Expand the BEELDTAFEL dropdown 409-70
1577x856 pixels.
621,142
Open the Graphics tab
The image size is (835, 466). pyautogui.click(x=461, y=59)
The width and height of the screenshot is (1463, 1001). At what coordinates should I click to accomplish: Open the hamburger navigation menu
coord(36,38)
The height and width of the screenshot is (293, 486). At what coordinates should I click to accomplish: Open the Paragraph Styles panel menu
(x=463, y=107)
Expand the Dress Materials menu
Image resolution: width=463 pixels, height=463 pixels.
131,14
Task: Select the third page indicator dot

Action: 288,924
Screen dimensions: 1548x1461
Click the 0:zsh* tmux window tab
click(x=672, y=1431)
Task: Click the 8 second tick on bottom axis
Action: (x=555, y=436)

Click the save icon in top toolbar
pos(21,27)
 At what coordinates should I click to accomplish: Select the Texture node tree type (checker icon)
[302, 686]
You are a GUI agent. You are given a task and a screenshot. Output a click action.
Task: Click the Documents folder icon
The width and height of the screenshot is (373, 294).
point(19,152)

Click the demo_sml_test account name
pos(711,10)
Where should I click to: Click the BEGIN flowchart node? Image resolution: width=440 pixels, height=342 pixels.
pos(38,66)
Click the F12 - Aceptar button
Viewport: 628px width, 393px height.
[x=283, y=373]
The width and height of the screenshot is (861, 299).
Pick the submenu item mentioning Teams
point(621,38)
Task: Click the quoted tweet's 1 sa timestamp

════════════════════

Output every entry above as a numbered list, leaving out the blank lines.

Result of this exercise:
1. Expand the BEELDTAFEL dropdown 409-70
2. 1577x856 pixels.
3. 621,142
4. Open the Graphics tab
5. The image size is (835, 466). pyautogui.click(x=461, y=59)
6. The width and height of the screenshot is (1463, 1001). At what coordinates should I click to accomplish: Open the hamburger navigation menu
7. coord(36,38)
8. The height and width of the screenshot is (293, 486). At what coordinates should I click to accomplish: Open the Paragraph Styles panel menu
9. (x=463, y=107)
10. Expand the Dress Materials menu
11. Image resolution: width=463 pixels, height=463 pixels.
12. 131,14
13. Task: Select the third page indicator dot
14. Action: 288,924
15. Screen dimensions: 1548x1461
16. Click the 0:zsh* tmux window tab
17. click(x=672, y=1431)
18. Task: Click the 8 second tick on bottom axis
19. Action: (x=555, y=436)
20. Click the save icon in top toolbar
21. pos(21,27)
22.  At what coordinates should I click to accomplish: Select the Texture node tree type (checker icon)
23. [302, 686]
24. You are a GUI agent. You are given a task and a screenshot. Output a click action.
25. Task: Click the Documents folder icon
26. The width and height of the screenshot is (373, 294).
27. point(19,152)
28. Click the demo_sml_test account name
29. pos(711,10)
30. Where should I click to: Click the BEGIN flowchart node? Image resolution: width=440 pixels, height=342 pixels.
31. pos(38,66)
32. Click the F12 - Aceptar button
33. Viewport: 628px width, 393px height.
34. [x=283, y=373]
35. The width and height of the screenshot is (861, 299).
36. Pick the submenu item mentioning Teams
37. point(621,38)
38. Task: Click the quoted tweet's 1 sa timestamp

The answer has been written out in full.